··· Extracted information

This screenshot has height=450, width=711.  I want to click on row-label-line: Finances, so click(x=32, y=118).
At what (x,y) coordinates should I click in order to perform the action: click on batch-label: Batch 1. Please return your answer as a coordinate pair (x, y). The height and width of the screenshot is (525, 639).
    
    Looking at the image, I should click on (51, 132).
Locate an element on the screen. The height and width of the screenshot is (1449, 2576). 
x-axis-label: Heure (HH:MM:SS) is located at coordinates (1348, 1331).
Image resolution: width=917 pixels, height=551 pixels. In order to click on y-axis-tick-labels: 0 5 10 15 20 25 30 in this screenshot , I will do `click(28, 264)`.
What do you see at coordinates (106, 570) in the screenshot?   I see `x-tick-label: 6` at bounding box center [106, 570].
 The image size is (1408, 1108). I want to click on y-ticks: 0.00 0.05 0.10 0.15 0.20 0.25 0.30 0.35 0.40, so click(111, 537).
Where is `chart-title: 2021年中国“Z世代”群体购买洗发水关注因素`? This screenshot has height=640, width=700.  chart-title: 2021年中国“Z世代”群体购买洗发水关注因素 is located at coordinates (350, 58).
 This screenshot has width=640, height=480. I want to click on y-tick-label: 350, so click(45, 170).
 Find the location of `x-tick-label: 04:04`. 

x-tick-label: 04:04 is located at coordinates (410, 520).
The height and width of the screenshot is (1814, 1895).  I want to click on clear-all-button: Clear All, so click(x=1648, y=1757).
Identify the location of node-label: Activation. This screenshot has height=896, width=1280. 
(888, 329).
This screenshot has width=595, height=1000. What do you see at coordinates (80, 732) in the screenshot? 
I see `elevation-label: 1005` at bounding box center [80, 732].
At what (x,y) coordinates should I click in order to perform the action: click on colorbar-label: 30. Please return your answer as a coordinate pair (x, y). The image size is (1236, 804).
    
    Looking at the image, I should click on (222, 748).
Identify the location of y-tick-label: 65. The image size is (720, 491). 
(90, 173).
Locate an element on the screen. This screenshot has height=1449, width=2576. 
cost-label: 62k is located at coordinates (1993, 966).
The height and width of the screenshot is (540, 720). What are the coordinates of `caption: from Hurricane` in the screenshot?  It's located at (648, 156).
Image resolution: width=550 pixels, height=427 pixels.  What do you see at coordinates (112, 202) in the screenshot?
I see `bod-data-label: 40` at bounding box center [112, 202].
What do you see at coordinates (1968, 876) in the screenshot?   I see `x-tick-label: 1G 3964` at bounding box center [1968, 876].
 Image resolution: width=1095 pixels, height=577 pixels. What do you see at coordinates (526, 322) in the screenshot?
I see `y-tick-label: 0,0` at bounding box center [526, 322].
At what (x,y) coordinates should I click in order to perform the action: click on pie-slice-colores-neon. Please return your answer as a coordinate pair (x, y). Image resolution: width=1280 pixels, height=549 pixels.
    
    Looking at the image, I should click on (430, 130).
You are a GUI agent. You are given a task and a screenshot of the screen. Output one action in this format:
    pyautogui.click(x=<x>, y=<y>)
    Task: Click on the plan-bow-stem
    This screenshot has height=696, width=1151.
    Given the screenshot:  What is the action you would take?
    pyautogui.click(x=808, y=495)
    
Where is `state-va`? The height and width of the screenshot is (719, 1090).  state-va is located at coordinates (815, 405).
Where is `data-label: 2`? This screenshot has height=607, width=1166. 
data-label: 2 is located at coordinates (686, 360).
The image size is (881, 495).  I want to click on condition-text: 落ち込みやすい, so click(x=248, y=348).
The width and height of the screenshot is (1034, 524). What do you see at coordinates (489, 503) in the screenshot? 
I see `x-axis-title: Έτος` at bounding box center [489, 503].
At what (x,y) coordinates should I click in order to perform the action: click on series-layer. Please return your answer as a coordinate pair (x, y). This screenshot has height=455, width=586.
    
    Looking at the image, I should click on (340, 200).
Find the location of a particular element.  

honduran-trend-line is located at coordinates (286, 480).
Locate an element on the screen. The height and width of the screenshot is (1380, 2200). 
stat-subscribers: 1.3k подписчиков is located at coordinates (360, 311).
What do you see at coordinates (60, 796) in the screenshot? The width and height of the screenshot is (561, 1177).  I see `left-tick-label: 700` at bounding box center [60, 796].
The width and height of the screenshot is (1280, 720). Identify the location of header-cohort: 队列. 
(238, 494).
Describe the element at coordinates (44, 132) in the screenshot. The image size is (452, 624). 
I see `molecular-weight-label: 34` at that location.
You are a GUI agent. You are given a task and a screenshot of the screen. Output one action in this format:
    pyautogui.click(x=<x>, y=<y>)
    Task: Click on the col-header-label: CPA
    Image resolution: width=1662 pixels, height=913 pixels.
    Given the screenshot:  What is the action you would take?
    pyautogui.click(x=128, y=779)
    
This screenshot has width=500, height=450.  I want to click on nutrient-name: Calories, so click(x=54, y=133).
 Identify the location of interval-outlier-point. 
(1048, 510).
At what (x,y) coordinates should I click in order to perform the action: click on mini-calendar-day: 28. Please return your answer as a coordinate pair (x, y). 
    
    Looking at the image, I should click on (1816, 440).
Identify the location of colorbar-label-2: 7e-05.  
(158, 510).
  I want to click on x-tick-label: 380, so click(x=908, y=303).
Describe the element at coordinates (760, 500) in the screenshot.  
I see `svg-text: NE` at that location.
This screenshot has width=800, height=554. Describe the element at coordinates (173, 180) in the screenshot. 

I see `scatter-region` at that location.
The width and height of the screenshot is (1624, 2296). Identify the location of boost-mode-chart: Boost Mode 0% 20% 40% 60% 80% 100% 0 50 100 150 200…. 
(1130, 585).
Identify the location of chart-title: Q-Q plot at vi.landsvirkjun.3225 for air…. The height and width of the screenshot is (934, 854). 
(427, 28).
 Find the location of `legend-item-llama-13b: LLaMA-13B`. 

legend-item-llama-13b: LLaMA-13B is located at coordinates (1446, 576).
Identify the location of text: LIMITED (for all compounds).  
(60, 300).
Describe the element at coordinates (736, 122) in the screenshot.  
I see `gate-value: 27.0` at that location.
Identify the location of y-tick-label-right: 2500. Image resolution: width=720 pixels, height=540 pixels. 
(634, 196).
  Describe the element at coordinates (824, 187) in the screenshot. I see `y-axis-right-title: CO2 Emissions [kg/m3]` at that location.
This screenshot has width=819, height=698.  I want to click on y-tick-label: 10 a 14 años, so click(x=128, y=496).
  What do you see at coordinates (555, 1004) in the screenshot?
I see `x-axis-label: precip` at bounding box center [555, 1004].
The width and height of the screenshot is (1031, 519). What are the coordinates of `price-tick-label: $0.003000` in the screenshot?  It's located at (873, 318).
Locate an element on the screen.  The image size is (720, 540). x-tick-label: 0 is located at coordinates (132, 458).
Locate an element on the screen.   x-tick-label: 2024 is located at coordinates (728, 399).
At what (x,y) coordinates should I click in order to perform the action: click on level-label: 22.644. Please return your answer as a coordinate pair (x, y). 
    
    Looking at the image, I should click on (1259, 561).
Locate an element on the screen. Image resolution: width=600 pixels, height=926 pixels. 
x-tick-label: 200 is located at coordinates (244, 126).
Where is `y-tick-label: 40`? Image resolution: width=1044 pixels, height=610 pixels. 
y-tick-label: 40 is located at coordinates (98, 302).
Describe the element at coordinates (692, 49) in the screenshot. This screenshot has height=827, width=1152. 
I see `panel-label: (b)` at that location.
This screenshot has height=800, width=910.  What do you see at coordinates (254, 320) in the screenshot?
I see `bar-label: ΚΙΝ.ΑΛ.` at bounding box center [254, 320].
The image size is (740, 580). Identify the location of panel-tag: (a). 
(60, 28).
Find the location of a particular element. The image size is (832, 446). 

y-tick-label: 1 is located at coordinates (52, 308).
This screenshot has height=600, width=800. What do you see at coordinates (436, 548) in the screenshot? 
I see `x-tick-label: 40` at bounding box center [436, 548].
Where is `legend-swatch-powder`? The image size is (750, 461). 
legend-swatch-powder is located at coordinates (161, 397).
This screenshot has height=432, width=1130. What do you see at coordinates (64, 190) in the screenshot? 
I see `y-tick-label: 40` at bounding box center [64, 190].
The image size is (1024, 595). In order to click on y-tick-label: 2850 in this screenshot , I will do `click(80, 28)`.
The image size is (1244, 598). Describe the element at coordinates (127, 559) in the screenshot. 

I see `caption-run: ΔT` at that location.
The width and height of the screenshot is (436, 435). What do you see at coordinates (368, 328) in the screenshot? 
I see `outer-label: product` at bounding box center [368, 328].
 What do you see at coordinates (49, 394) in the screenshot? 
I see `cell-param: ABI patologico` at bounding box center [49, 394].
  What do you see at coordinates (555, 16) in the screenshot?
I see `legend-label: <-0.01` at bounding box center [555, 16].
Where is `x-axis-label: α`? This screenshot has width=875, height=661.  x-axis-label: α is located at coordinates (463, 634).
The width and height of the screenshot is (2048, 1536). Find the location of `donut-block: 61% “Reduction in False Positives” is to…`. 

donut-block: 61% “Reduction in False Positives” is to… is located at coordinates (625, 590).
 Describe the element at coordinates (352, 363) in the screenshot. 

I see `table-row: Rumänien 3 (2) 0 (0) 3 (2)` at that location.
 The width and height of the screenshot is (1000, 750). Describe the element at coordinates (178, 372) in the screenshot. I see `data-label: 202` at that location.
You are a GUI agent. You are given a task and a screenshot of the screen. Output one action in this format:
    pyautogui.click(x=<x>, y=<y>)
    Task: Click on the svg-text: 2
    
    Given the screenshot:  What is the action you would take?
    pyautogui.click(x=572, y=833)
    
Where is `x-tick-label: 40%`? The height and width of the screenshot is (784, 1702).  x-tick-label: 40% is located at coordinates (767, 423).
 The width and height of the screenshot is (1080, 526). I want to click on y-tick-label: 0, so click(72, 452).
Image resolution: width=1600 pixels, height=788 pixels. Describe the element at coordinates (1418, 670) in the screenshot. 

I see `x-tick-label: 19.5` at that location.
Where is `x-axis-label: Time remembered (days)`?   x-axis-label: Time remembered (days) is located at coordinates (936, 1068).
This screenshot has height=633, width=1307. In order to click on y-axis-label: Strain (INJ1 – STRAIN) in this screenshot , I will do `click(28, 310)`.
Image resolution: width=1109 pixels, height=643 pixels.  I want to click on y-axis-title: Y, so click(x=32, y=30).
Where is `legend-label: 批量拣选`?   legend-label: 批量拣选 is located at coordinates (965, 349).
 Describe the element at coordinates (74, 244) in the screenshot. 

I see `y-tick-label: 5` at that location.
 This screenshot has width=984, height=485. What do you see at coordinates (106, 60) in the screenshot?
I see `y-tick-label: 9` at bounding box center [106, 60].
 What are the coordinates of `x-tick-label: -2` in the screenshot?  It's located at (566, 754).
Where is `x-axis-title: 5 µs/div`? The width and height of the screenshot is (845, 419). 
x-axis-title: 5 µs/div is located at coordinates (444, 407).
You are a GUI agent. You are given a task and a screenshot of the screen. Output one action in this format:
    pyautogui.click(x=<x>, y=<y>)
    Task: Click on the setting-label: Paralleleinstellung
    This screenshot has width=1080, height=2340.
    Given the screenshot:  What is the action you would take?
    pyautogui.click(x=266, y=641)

······

Reproduce without alteration every line from the one containing "is (750, 461)." down to the one containing "center [368, 328].", both of those lines included.

Finished exercise —
Where is `legend-swatch-powder`? The image size is (750, 461). 
legend-swatch-powder is located at coordinates (161, 397).
This screenshot has height=432, width=1130. What do you see at coordinates (64, 190) in the screenshot? 
I see `y-tick-label: 40` at bounding box center [64, 190].
The image size is (1024, 595). In order to click on y-tick-label: 2850 in this screenshot , I will do `click(80, 28)`.
The image size is (1244, 598). Describe the element at coordinates (127, 559) in the screenshot. 

I see `caption-run: ΔT` at that location.
The width and height of the screenshot is (436, 435). What do you see at coordinates (368, 328) in the screenshot? 
I see `outer-label: product` at bounding box center [368, 328].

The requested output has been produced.